Our journey to get to this point in our marriage has been a long one. When Michael and I first began dating 13 years ago (when we were 17 and 18) we both wanted to have a family and have children. As I matured, went to college and had new experiences, I began feeling like children were something I didn’t want. I wanted to be able to travel, focus on myself and my interests and not have to put someone else’s needs first. I wanted to be selfish and I felt like I was doing the right thing by recognizing that and not bringing a child into the world. Mike continued to want children and hoped I would change my mind one day.
After Mike’s first cancer treatment in 2001-2002, he began participating in survivorship clinics at City of Hope and did so until his second cancer diagnosis in 2013. They were great because it was essentially free healthcare for participating in studies analyzing his remission and recovery. One of these studies measured his sperm count; for a cancer survivor it was great, but for a regular person they weren’t good. We figured if we did ever decide to get pregnant, it would probably be difficult but not impossible.
Fast forward to January 2015. When we were told that Mike would not be having a simple laprascopic surgery but would have to undergo chemotherapy treatment again, we knew that if we ever wanted to have children this may make things even more difficult, maybe even impossible if Mike did not survive treatment. Here is an article that discusses male fertility and cancer treatment.

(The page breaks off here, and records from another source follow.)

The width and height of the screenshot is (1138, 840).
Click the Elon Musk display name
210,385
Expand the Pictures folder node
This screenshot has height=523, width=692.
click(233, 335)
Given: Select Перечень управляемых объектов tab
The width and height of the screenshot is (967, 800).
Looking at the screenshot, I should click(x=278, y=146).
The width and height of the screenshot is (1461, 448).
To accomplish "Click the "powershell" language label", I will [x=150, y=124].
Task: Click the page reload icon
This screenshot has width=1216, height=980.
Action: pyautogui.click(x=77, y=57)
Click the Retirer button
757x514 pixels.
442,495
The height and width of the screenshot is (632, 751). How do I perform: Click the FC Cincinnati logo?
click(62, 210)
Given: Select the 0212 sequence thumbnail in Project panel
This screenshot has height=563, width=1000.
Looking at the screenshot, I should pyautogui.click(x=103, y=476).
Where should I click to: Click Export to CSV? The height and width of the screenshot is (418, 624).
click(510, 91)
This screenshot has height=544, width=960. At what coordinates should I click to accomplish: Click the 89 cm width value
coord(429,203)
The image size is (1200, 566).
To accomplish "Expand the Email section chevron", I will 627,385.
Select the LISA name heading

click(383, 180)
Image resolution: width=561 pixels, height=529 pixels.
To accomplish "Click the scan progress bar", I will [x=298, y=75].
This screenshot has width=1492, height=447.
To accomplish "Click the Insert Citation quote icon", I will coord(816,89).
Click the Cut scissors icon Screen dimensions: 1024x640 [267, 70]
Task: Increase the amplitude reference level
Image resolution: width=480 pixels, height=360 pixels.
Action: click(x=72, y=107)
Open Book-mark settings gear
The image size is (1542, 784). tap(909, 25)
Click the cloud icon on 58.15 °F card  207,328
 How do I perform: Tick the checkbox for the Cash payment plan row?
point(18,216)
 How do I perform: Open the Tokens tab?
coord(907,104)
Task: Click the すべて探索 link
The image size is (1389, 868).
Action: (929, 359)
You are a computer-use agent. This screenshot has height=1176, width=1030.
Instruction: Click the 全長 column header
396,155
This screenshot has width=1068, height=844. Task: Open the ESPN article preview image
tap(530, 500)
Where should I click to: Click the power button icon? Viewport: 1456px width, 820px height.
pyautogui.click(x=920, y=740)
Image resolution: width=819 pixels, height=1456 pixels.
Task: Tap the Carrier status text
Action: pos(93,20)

I had a difficult decision to make with no time to make it in. I was sitting in the doctor’s office after doctors told us Mike had to undergo chemotherapy again and I asked myself: was I OK with the possibility of never having Mike’s children?
To my surprise, the answer immediately came: No. If there was anything I could do to avoid that fate, anything I could do to make Mike’s life happier for however much longer he has on this earth, I was going to do it. I realized that the biggest regrets in my life were the things I was too scared to do. I’m not one of those people that says I never regret things I’ve done (St. Patty’s day 2006 comes to mind), but the ones that stick out the most are the things I was too afraid to try because I thought I might fail. I didn’t want to look back in ten years and realize I never started this journey because I was too scared to try.
We had approximately ten days between the day we received the news and the day he would need to start chemotherapy to try. I have never been good about keeping track of my cycle as it has always been regular, so I had no idea if I was ovulating or if this was the right time or what. It didn’t occur to me to buy one of those ovulation kits. We just tried. We figured if it works, then great. If not, at least we’ll know we tried.
Two weeks later on Feb 6th I took an early predictor pregnancy test. Since I didn’t keep track of my cycle, I figured I was either a week late for my period or it should be arriving any day. To my surprise, the test was positive! Mike was ecstatic. I started researching local OBGYNs (I wasn’t in love with my current doctor and figured now was as good a time as any to switch).
As of today I am 13 weeks along and just starting the second trimester. Doctor says I will be able to find out the sex in 5-6 weeks! I had some pretty bad fatigue and nausea (morning sickness–but all the time!!) the first trimester, but I’m starting to feel more like my old self these days… except a little thicker in the waist! 🙂
I know for many this would be considered the worst time to embark on this adventure. Sometimes I have wondered what I’ve gotten myself into! But Mike and I have come to terms with the fact that cancer may be a permanent part of our lives now. We can’t keep postponing our lives until Mike feels better or until the cancer is over… that may never happen. We have to do as much as we can now, everyday. At the end at least I can look back and say that I did everything I could, and if I can do that then I think I won’t have any regrets, no matter the outcome of Mike’s treatment. This pregnancy keeps us staying positive and gives us something happy to think about and look forward to. Mike is so excited about being a dad he can hardly stand it.
Watching and feeling my body go through these pregnancy changes has been amazing and overwhelming. I’m constantly amazed at my body’s ability not only to grow this little person from nothing, with me not needing to do much other than try not to poison it (goodbye, alcohol and sushi!). It’s such a stark contrast to my husband, whose body has to fight every second of every day just to keep his one life going. It’s been a humbling experience and I can only imagine it will be more profound as the pregnancy progresses. But we are looking forward to Oct 14th (my current due date) when we can meet our lil’ peanut!